Company type | Private, later public |
---|---|
Industry | Shipbuilding |
Genre | Industrial |
Predecessor | Morse Iron Works and Dry Dock Company |
Founded | (as Morse Iron Works): 1885 |
Founder | Edward P. Morse |
Defunct | February 1929 |
Fate | Merged |
Successor | United Dry Docks, Inc. |
Headquarters | , United States |
Services | Ship and boat repairs, maintenance, conversion and storage |
Owner | Edward P. Morse |
40°38′55″N 74°01′27″W / 40.6484857°N 74.0242369°W
The Morse Dry Dock and Repair Company was a major late 19th/early 20th century ship repair and conversion facility located in New York City. Begun in the 1880s as a small shipsmithing business known as the Morse Iron Works, the company grew to be one of America's largest ship repair and refit facilities, at one time owning the world's largest floating dry dock.
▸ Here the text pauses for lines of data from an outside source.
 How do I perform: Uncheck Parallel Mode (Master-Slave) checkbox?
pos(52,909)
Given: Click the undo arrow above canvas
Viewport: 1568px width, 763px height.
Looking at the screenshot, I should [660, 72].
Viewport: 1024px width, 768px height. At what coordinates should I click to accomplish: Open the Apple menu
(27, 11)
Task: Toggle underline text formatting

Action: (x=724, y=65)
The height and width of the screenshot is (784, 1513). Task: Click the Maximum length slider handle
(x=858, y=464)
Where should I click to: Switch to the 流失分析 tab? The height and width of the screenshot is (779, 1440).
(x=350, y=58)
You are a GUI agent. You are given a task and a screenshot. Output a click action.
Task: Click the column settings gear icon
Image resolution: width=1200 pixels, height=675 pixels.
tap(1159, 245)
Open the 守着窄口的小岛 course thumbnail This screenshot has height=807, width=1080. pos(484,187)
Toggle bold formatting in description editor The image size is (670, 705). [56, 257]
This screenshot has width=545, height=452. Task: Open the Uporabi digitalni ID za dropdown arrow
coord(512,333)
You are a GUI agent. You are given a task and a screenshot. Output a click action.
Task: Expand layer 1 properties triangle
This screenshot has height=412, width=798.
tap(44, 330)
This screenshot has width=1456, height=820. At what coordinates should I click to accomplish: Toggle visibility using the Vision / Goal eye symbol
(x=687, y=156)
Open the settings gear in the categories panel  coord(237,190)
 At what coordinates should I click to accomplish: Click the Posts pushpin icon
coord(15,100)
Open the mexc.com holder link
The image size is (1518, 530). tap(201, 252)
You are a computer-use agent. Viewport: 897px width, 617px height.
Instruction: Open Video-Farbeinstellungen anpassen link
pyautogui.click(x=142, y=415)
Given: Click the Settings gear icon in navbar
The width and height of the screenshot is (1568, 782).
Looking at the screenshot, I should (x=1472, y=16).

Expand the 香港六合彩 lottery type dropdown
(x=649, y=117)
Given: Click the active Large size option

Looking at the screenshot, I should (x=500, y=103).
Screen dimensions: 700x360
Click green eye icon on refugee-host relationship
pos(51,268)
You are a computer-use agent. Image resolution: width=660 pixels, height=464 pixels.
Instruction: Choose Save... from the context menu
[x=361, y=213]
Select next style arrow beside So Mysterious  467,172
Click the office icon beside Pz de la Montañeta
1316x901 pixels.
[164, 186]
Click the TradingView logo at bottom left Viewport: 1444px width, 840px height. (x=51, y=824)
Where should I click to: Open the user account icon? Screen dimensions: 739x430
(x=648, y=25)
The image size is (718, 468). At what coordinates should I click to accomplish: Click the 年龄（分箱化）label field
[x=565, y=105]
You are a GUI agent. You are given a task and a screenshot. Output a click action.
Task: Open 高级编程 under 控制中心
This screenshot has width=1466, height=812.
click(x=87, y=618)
In addition to servicing some of the largest steamships of the era, the company maintained many of the yachts of New York's elite business community, and also occasionally built small watercraft such as tugboats. During World War I, the company was heavily engaged in work for the U.S. government and military.
In 1929, the company merged with five other major New York ship repair facilities to become United Dry Docks, Inc.—the largest company of its type in the world—with the former head of Morse Dry Dock, Edward P. Morse, as chairman of the board. United Dry Docks later changed its name to United Shipyards, Inc.
In 1938, United Shipyards was purchased by the Bethlehem Shipbuilding Corporation, which renamed the former Morse yard Bethlehem Brooklyn 56th Street. Bethlehem Shipbuilding continued to utilize the yard as a ship conversion and repair facility until 1963, when it was closed due to declining profitability.